El regreso del Padrino

Artículos – Periodismo de opinión

Por Raúl Vallejo
Premio de periodismo “Símbolos de libertad”, 2002, categoría “Artículo de opinión”

Que se cuiden los funcionarios del gobierno que en algún momento de su historia personal fueron parte del coro de áulicos que lo convirtieron en el Poder que por sí mismo representa. Ya rodarán algunas cabezas como parte del circo en el que convertirá la próxima campaña electoral. Que se desvelen los empresarios honestos que no están dispuestos a entrar en el círculo de negocios del que él es su centro indiscutible, el oficiante que reparte el crédito y las utilidades, el que distribuye la prosperidad o la quiebra según la bilis de su hígado empapado de vodka. Ya se armarán escándalos destinados a quebrar algún banco cuyos propietarios no gozan de su favor. Que se pongan a buen recaudo los que quieren pensar por su cuenta, los que alguna vez fueron motejados como “sociólogos vagos”, aquellos a los que se acusa de ser la “antipatria”. Ya vendrán los insultos directos, las epístolas cargadas de adjetivos pasados de moda en los periódicos, las amenazas y agresiones físicas llegado el caso, la presión para que los despidan de sus empleos.

Que el país entero desempolve la memoria de lo que ha sido hasta hoy el Poder en el gobierno, el Poder chantajeando al gobierno, el Poder ensoberbecido en el Poder: el Padrino ha regresado.
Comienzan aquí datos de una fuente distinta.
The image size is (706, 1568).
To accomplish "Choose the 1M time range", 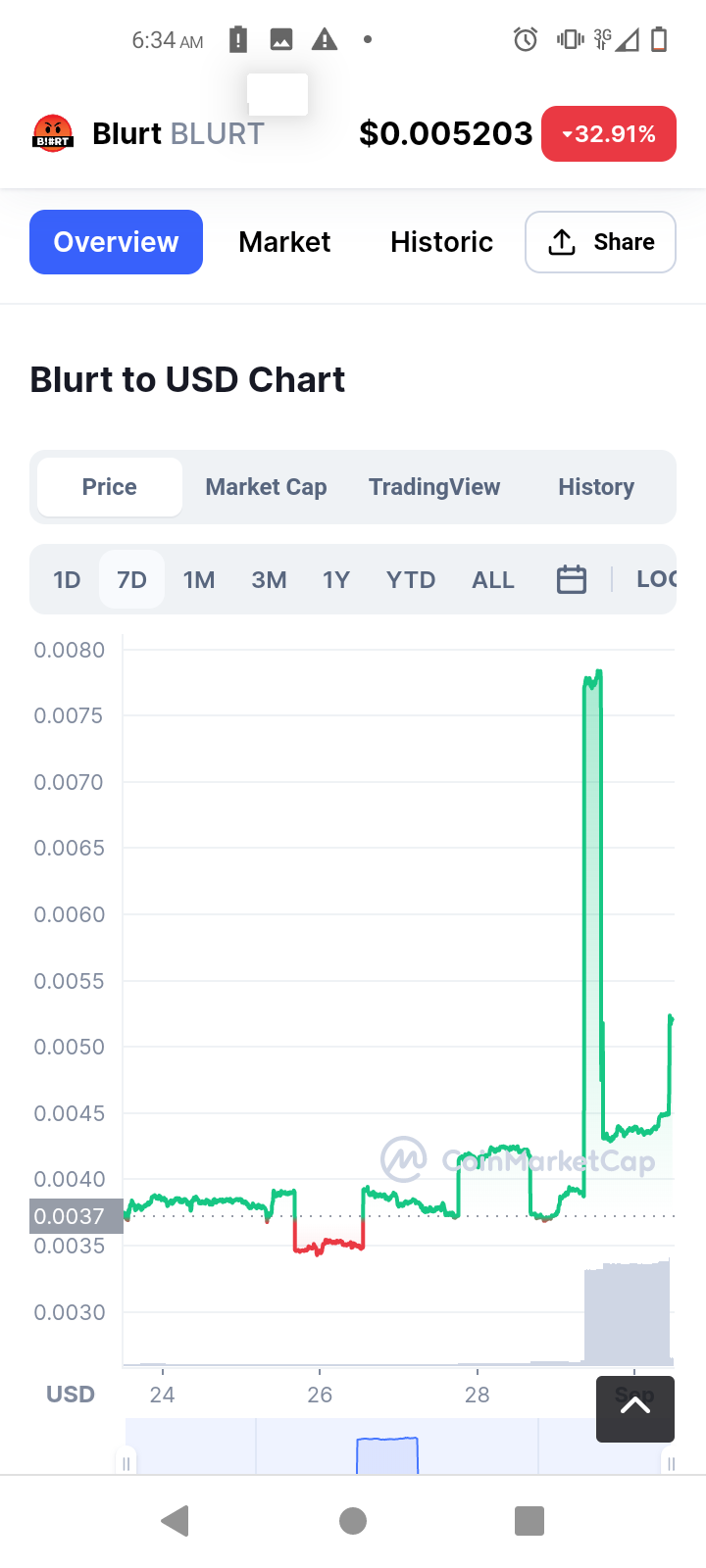I will 199,579.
El Poder en el gobierno decidió que la medida de la Ley la imponía con la vara que para ello fabricó el Padrino. Con la fuerza del aparato del Estado bajo su gobierno, el Padrino fue capaz de rodear de tanques al edificio de la Corte Suprema de Justicia. Con la complicidad de las autoridades por él mismo nombradas persiguió a quienes intentaban instalar un canal de televisión que no habría de estar a su servicio. Manipuló a los mandos de las Fuerzas Armadas para instaurar un gobierno autoritario, democrático en la forma, dictatorial en los hechos. Presionó continuamente a los medios de comunicación, a los empresarios y banqueros que no eran afectos a celebrar sus puntos de vista. El sangriento final del secuestro de un banquero cuya operación fue comandada personalmente por el Padrino jamás, hasta hoy, ha sido investigado tal como se investigan hechos de esta naturaleza en países con cultura democrática y en donde el poder no está concentrado como concentrado está en las manos del Padrino. Los derechos humanos fueron atropellados y el símbolo de ello es la desaparición de dos jóvenes hermanos cuya memoria sobrevive gracias a la tenacidad de sus padres. El Poder en el gobierno ya nos enseñó su rostro dictatorial.

El Poder chantajeando al gobierno obligó a un gobernante timorato a firmar lo que en el argot de nuestra política doméstica pasó a denominarse un “contrato colectivo”: presupuesto para los entes regionales que gobierna el partido de el Padrino, funcionarios afines de segunda línea pero claves en la administración del aparato del Estado, y, en público, una oposición al gobierno que sólo podía dar réditos políticos. El Poder chantajeando al gobierno es el poder que moviliza a la más grande ciudad del país bajo consignas regionalistas. Es la declaratoria de guerra política para defender a un banquero acusado de actos de corrupción financiera únicamente porque pertenece al círculo de su poder económico. Es la presión a los gobiernos para asumir la quiebra de bancos manejados como caja chica por nuestros liberales de pacotilla, esos que quieren tanto mercado como puedan para acumular riqueza y tanto estado como necesiten para salvar los trastos de sus negocios quebrados. El Poder chantajeando al gobierno ya nos enseñó su rostro insaciable.

Que nadie crea que las pajaritas preñadas existen, ni sueñe con mezclar agua y aceite. Hoy, el Padrino está aumentado y corregido: el Poder ensoberbecido en el Poder. El Padrino ha regresado junto a su séquito de fieles caballos de paso y devora a sus propios hijos igual que Cronos, porque está convencido de que nadie puede suplantarlo en el trono.